--- Screenshot grounding data ---
———
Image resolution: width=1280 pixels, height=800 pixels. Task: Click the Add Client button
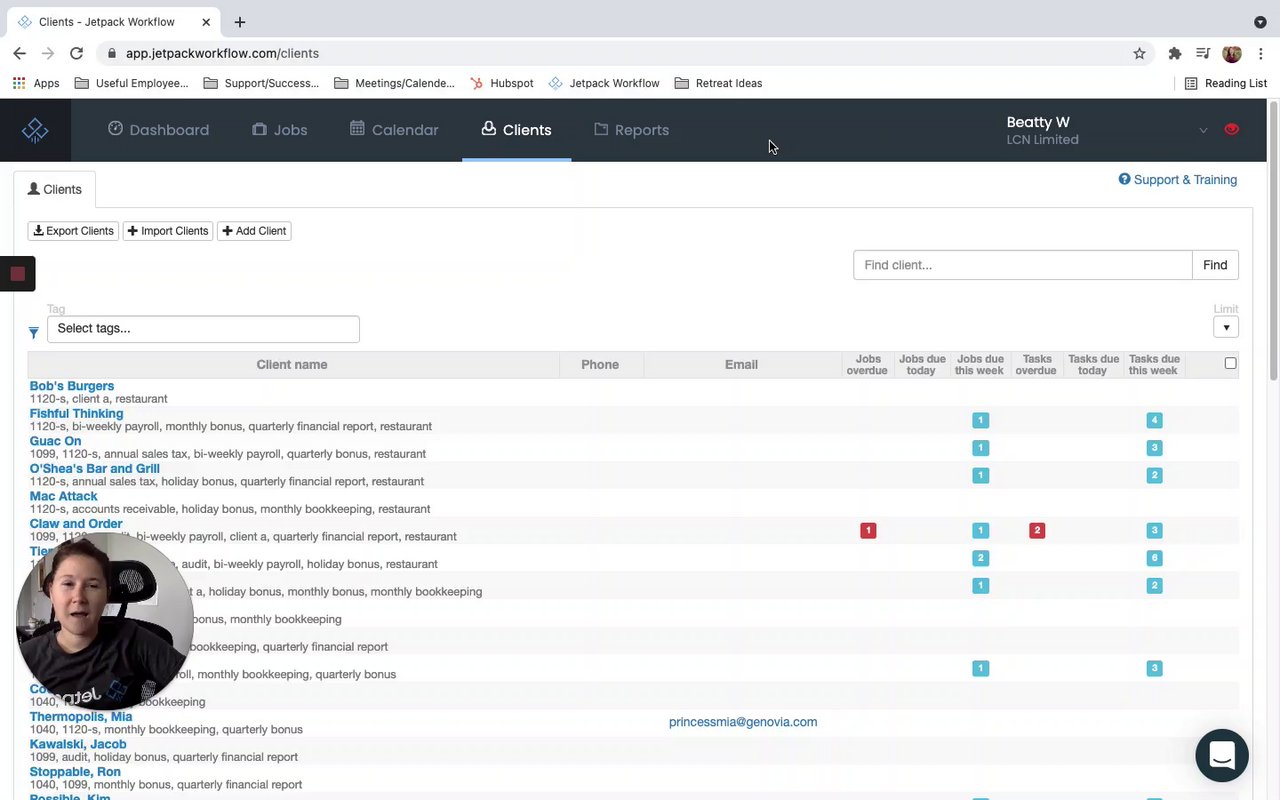[254, 231]
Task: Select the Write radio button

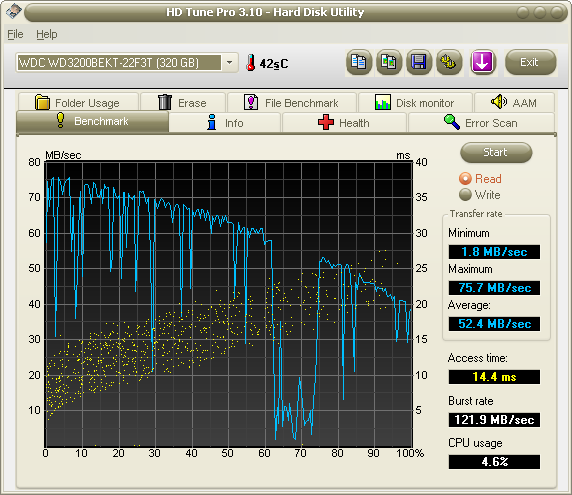Action: point(465,194)
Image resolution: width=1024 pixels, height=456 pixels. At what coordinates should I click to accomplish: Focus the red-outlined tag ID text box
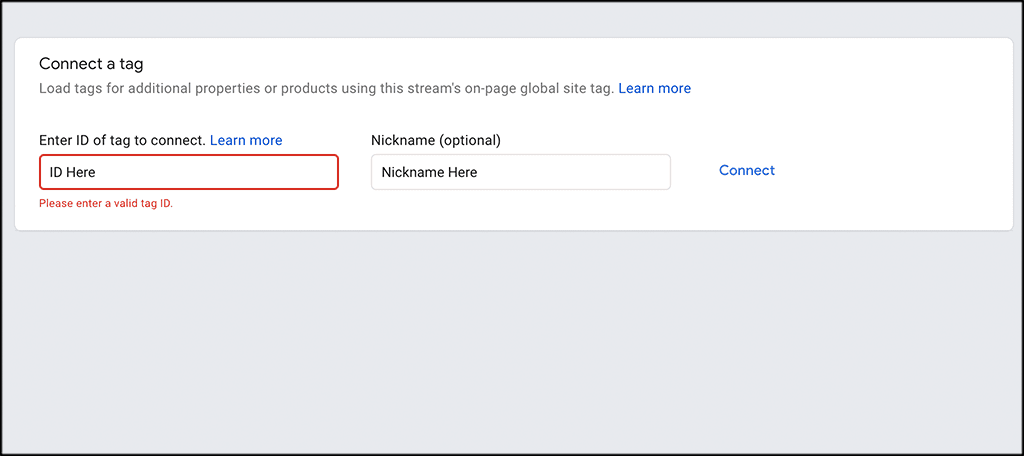[188, 172]
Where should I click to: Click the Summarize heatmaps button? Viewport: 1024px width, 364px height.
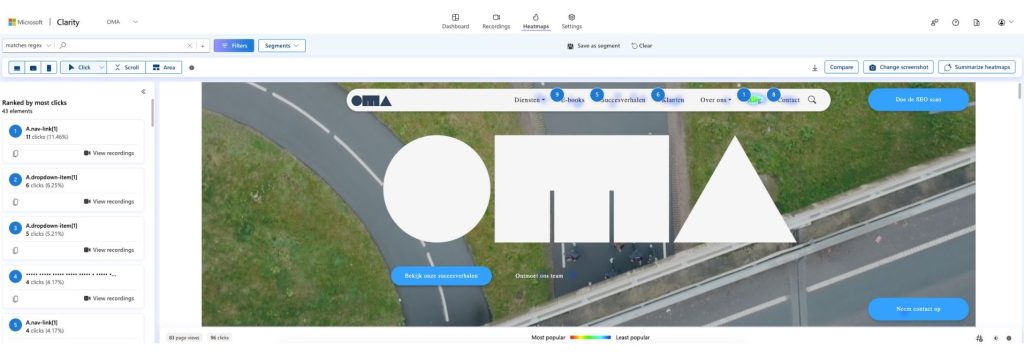coord(977,67)
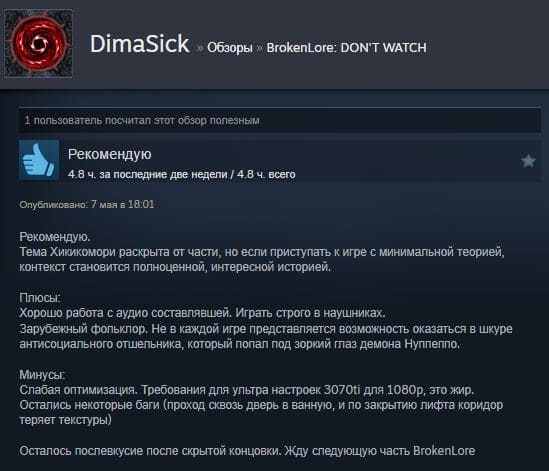
Task: Click the Рекомендую review heading
Action: point(110,154)
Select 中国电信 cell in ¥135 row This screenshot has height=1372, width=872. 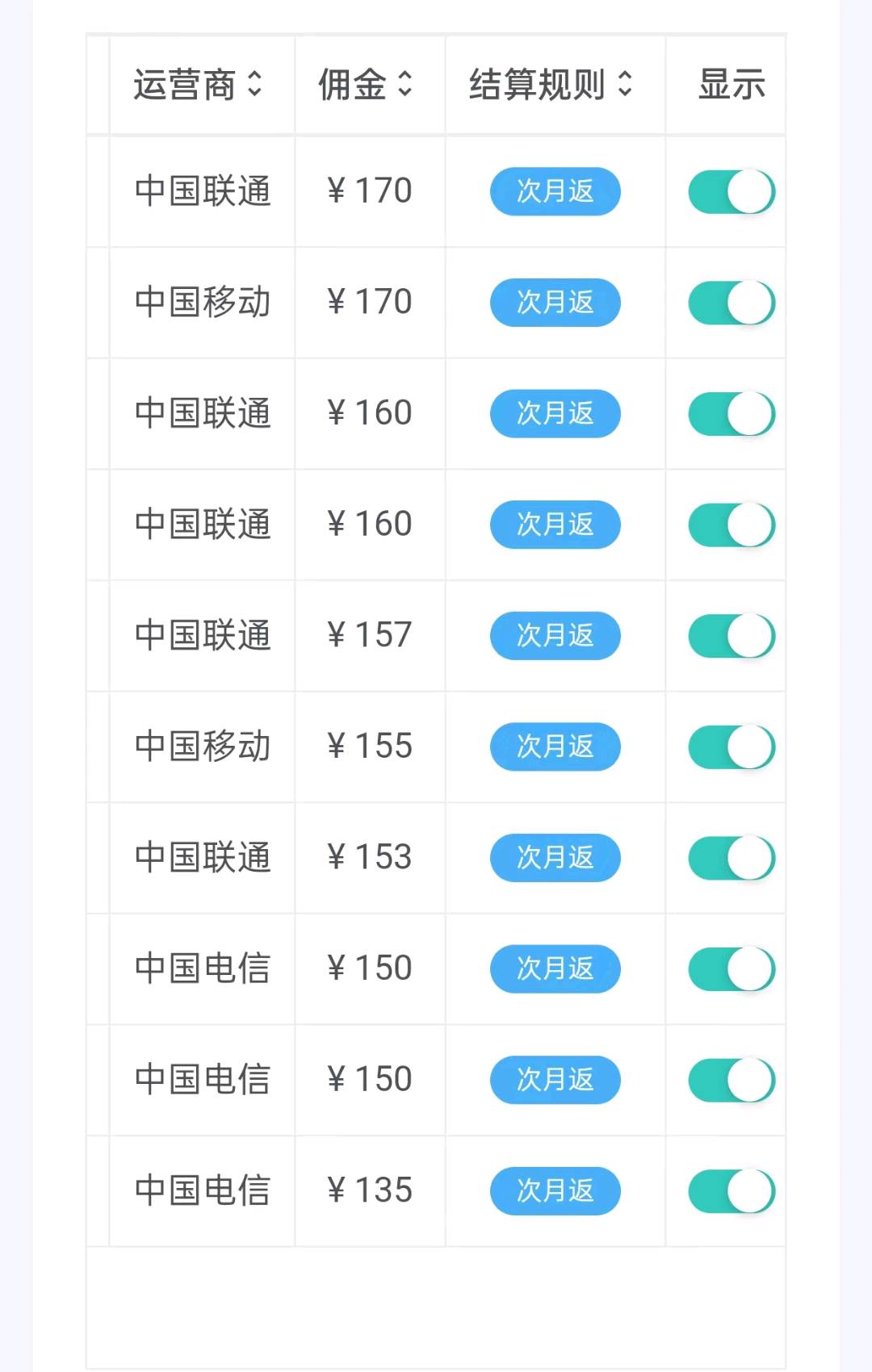coord(203,1191)
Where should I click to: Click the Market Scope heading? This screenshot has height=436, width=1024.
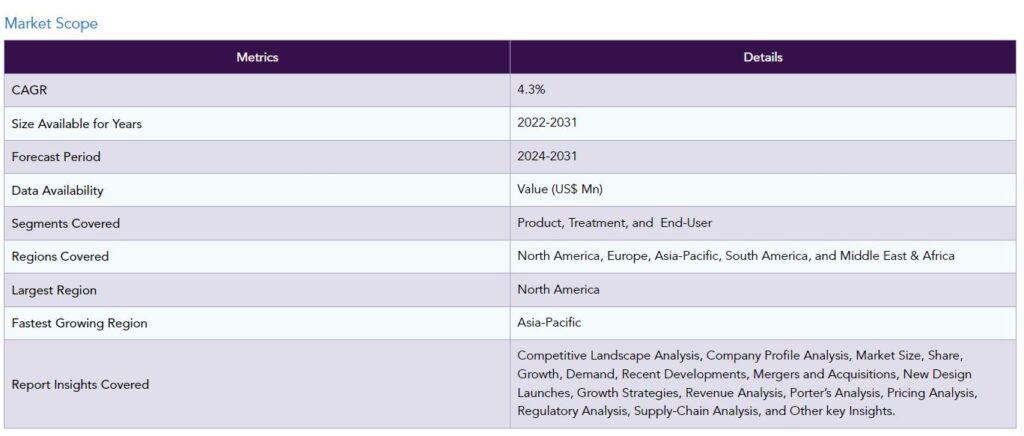point(51,23)
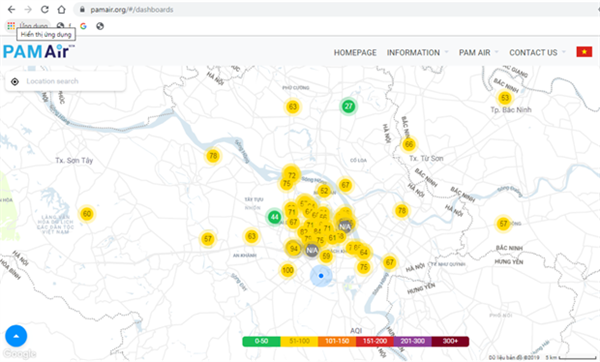
Task: Click the green 0-50 AQI legend swatch
Action: tap(261, 341)
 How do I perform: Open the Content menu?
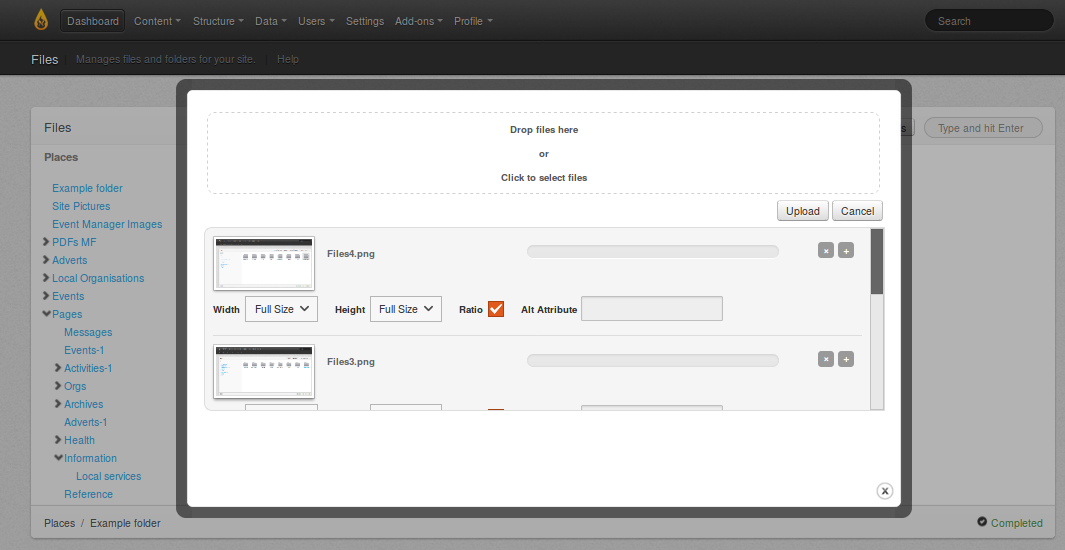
———
--- Try it ---
When you reach the line with "Where should I click to: Click the Market" in the entries above, start copying, and go on word for word to the last line; skip any picture.

--- Answer area ---
Where should I click to: Click the Market Scope heading? This screenshot has height=436, width=1024.
point(51,23)
Task: Click the green 0-50 AQI legend swatch
Action: tap(261, 341)
 How do I perform: Open the Content menu?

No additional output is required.